After that dish, we were given a glass of hibiscus ginger water. I wasn’t sure if I’d like this, but it, like everything else, surprised me! It was great! A little tart, a little sweet and the ginger had a nice, subtle spiciness to it that kept me coming back for more.
As I was sipping on my hibiscus ginger water, I thought to myself that I wasn’t sure anything would beat that previous dish. I mean, even as the fourth course was being walked to my table, I was still thinking about that dang yogurt. I was wrong.
Overnight Coto Family Farms Heirloom Tomato Ratatouille. Caramelized Fennel. Charred Sweet Onion Jus. Tree Nut Ricotta. Tarragon Crispy Fried Shallots. Lemon Oil.
So, so wrong. In fact, this ended up being my hands down, favorite dish of the night. How’d that happen?! This was just my kind of food. It was jam packed full of flavor, yet so comforting. I may be biased due to the fact that I was already a huge fan of ratatouille, but this may have been one of the best I’ve ever had. That jus was so delicious, I wish I would have had some bread to sop it all up with. Also the cheese that wasn’t really cheese was, dare I say, almost better than fresh ricotta cheese? So good. I’ll be spending my days and night trying to figure out how to make tree nut cheese now.
At this point, I probably could have stopped here and been happy. Then I looked to my left to the kitchen and saw the desserts being plated, and suddenly I wasn’t so full after all.
Champagne Nectarine Panna Cotta. Cinnamon Orange Candy. Raspberry Port Ice Cream. Blackberry Coulis. Toasted Almond ‘Crumble’.
Well this was a delightful finish to the evening. I was instantly amazed at how the chefs managed to make a panna cotta and ice cream that darn good and keep it completely vegan. Chef Cat came over and told us a bit of his process about the ice cream and I was amazed. I never would have thought of this. Geniuses. All of them.
I am inclined to tell you that I am not a vegan.

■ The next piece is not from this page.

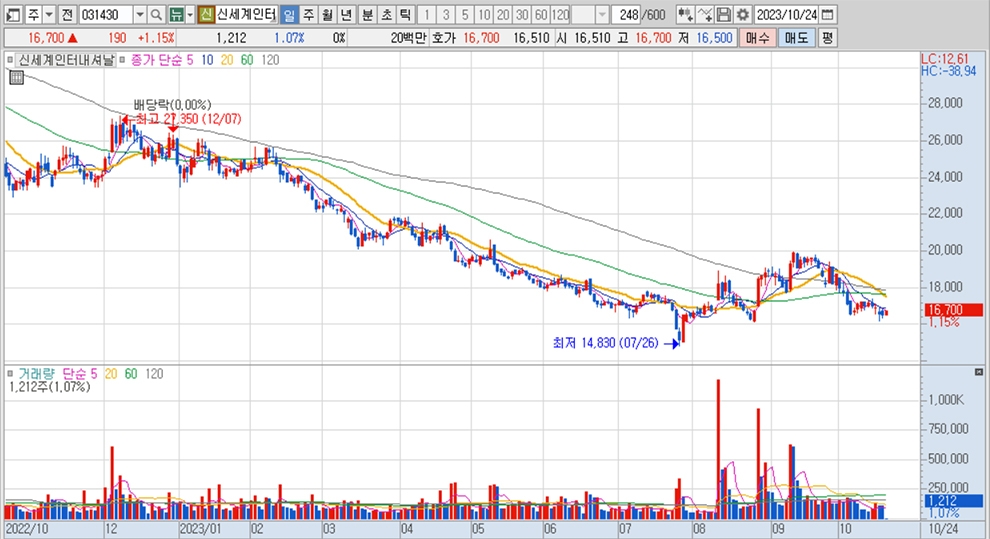990x539 pixels.
Task: Expand the dropdown next to 뉴 icon
Action: (x=190, y=15)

Even though I do not follow a strictly plant based diet, I thoroughly enjoyed this dining experience. The thought and passion that went into these courses were beyond anything I could have ever imagined. As Chef Cat said, “You can really do a lot with plants.” I can honestly say I did not miss the meat at all and was actually quite full. Chef Shawn and Chef Cat are without a doubt transforming people’s perception of vegan food. It doesn’t have to be boring. It doesn’t have to be just a salad. The possibilities are endless. The world is your oyster. I really think that they can fill a void in Charlotte with this type of progressive, plant based dining experience. I’m looking forward to seeing what else these guys have up their sleeves. Be on the lookout Charlotte, they’re coming for you.
What’s next for Chef Cat: He will be putting on a raw dinner with his brand, Terra Flora next month. Details: TBD.
What’s next for Chef Shawn: He is the VIP chef of DamFest 2015. Be on the lookout for his work with Tephra as well.